• [Supplied material]
== Segment start ==

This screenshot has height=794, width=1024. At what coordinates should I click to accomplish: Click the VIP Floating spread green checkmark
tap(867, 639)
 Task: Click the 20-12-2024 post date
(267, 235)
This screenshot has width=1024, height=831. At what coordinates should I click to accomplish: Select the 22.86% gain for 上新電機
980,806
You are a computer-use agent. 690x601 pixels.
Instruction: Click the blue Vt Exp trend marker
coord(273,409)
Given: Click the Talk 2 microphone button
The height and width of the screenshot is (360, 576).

== Segment end ==
== Segment start ==

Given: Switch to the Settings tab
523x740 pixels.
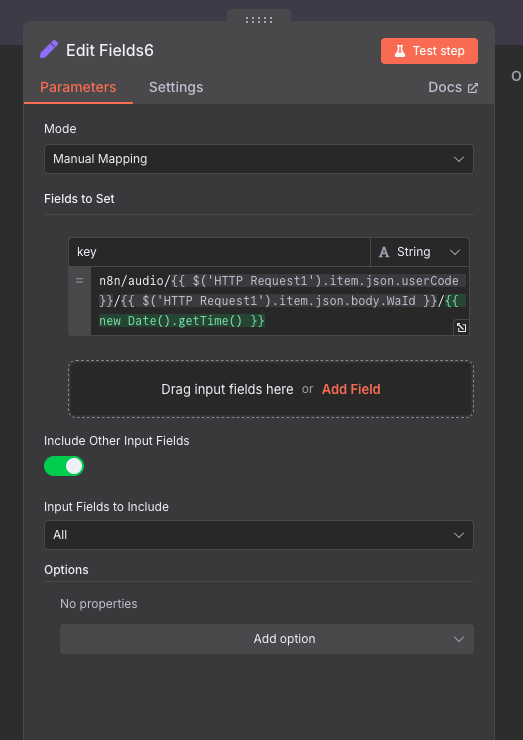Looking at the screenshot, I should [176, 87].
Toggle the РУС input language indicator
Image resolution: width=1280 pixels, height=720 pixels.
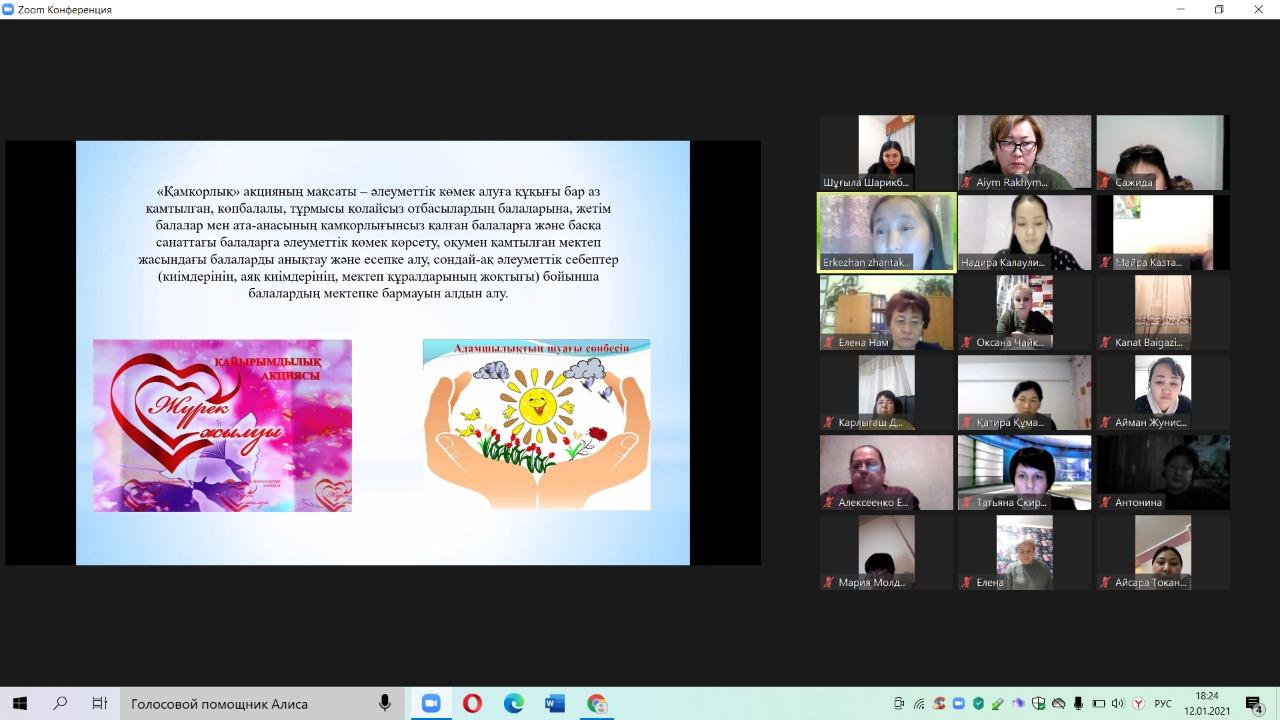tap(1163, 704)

== Segment end ==

• [Required work] Working from the material above, restate word for word the lines between the line with "Task: Click the 20-12-2024 post date" and the line with "The height and", both included, and only those.

• [Answer section]
 Task: Click the 20-12-2024 post date
(267, 235)
This screenshot has width=1024, height=831. At what coordinates should I click to accomplish: Select the 22.86% gain for 上新電機
980,806
You are a computer-use agent. 690x601 pixels.
Instruction: Click the blue Vt Exp trend marker
coord(273,409)
Given: Click the Talk 2 microphone button
The height and width of the screenshot is (360, 576).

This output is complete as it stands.